# [Seçilmiş bölüm]
○ ○ ○

ALİ ÖZKAHRAMAN Demirci Akıncıları Derneği Yönetim Kurulu Üyesi ( Foto Özkahraman)


SERV-İ BÜLEND’İM


               01.01.1964 Demirci doğumlu. Doğuma yakın herkes isim arayışı içinde.. Takvimlerden kitaplardan isimler aranıyor, hatta bir ara Emine teyzesi  yorgun düşüp, bu çocuğun adı : “A’’ olsun demiş. Daha Sonra “Bülent’’ ismi bulunmuş da ortak kararla isim koyma krizi sonlanmış.

               

               Beş yıllık İlkokul arkadaşlığı. İkimiz de Abdurrahman Şeref Bey İlkokulu sevgili öğretmenimiz  İsrafil Uğurlu‘nun♥ öğrencileriyiz. Bülent’in  babası Ziya Bey (ARSLAN) ♥ okul müdürü ama. hiçbir arkadaşım hiçbir zaman müdürün oğlu oldu ğunu aklına bile getirmemiştir, hissetmemiştir.

               Demirci Lisesinden 1980 ‘de mezun olur,. 1981 ÜSS için bir ay kadar  İzmir’de dersaneye gider. Yaz akşamlarında sabahlara kadar şose boylarında Ege Tıp’ta okuyan arkadaşımız Abdullah Coşkun’un şiirlerini,anılarını dinlemekse “adam olmak’’.. Evet ,bunu da beraber yaşadık.

               Yeşildere Rasih ÇETİN İlkokulunda  Mehmet DEDE öğretmenimiz  ile birlikte bir dönemlik vekil Öğretmenlik yapar.. Bu yüce mesleğin birazcık tadını almış olur. Hatta teftişten bile geçmiş. Müffettiş gelmiş. Derse girmiş, teşekkür ederim çok heyecanlısın demiş. Sonra vekil olduğunu öğrenince - niye söylemediniz? teftişe gerek yoktu- demiş.

○ ○ ○

# [Kaynak veriler]
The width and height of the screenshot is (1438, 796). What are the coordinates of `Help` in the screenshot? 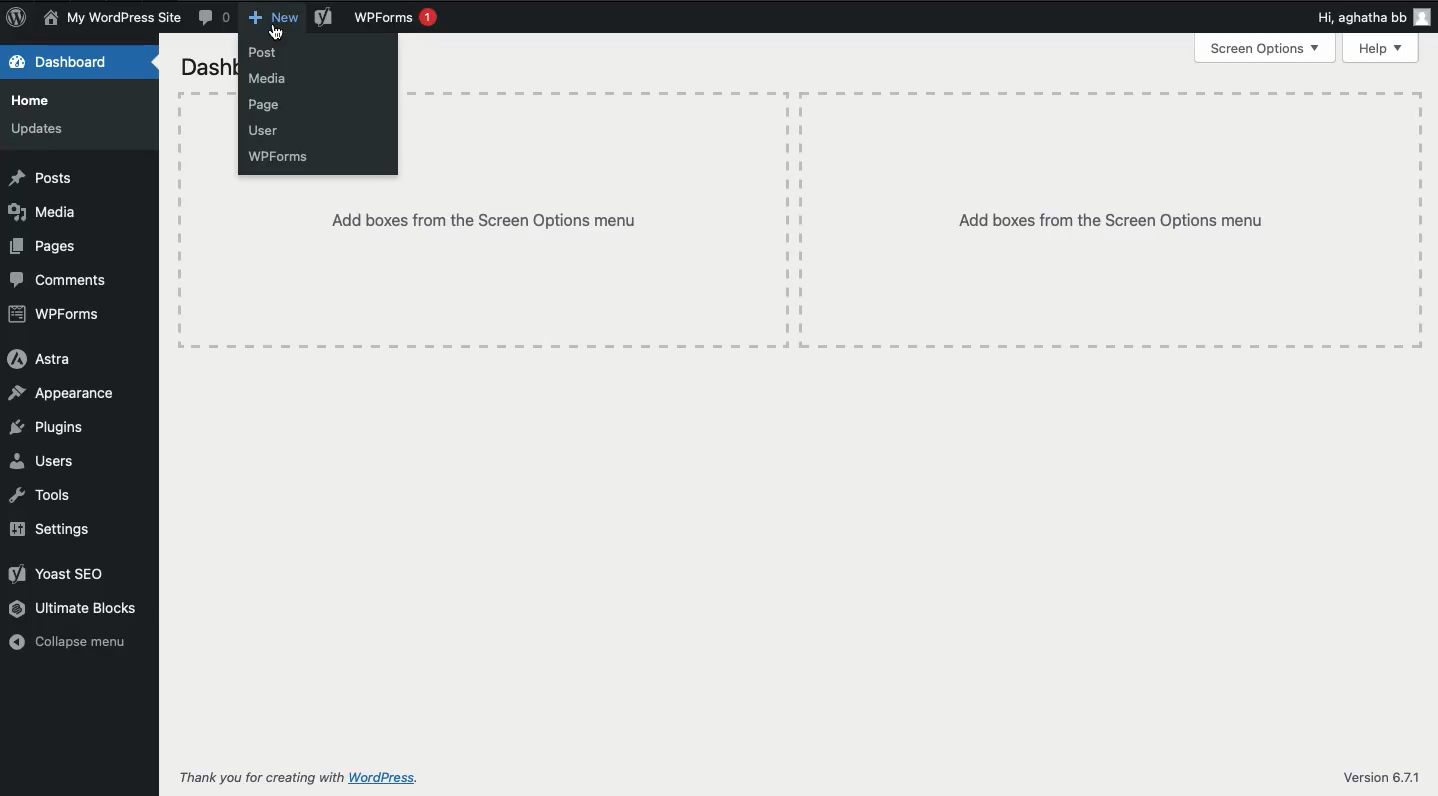 It's located at (1381, 49).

○ ○ ○

# [Verilen yönerge]
Bülent'i anlatan anı yazısını kaldığı yerden sürdürün. Veriler, Bülent'i anlatan anı yazısından ayrı bir malzemedir.

# [Alıştırma çıktısı]
               Çorum Meslek Yüksek Okulu Muhasebe Bölümüne kayıt olur .KYK’dan  yurt çıkmaz,üç arkadaş kiralık ev tutarlar. Adı İmam olan bir arkadaşı var, bir de soyadı Akdeniz olan bir diğer arkadaşı var.Okulun en seçkin öğrencileri ile olan arkadaşlığı hep sürdü. Onlarla hep iletişim kurmaya çalıştı.Çorum’da askerlik görevini yapan Demirci’li Hidayet TOPRAK  ve Şerif ÖZBALDAN ’la♥ görüşürmüş. Hidayet’le konuştum “Bizim askeriye okulun çok yakınındaydı. Diğer askerler de  Bülent’i tanıdılar, serbestçe, asker gibi girer çıkardı’’ diyor. Aynı dönemde Çorum’da Emniyet Müdürlüğü yapan hemşehrimiz Lütfü TORTAMIŞ’la görüşürmüş. Kendi anlatmıştı; Bir pazar Lütfü ağabeyin evine gitmiş, yenganım donatmış masayı; börekler ,sarmalar,köfteler..  Bizimki kibarlık yapayım derken - Ben tokum -deyivermiş, istediği gibi dalamamış güzelim ye-meklere.

               Okul bitimine doğru “halıyı ser ve koy’’ dan geliştirilen “SERKO HALI’’ da staja başlar. Patron Osman KALAYCIOĞLU çalışmasını sever, ahlâkını sever. Damadı  olması için önünü açar, kader ağlarını örmeye başlar.     

               Askerlik : Ankara Etimesgut Silahlı Kuvvetler Gücü. Milli Sporcuları askerlik çağına geldiklerinde spordan uzak kalmasın diye bir bölük kurulmuş. Askerlik  görevlerini orada yaparlarmış. Bülent’de bölük yazıcısı. Halit BURSALI Etimesgut’a acemi olarak geldiğinde Ona da “Komutanım’’ çektirmişliğimiz varmış!. Başka maceralar da var ama onu sonra anlatalım.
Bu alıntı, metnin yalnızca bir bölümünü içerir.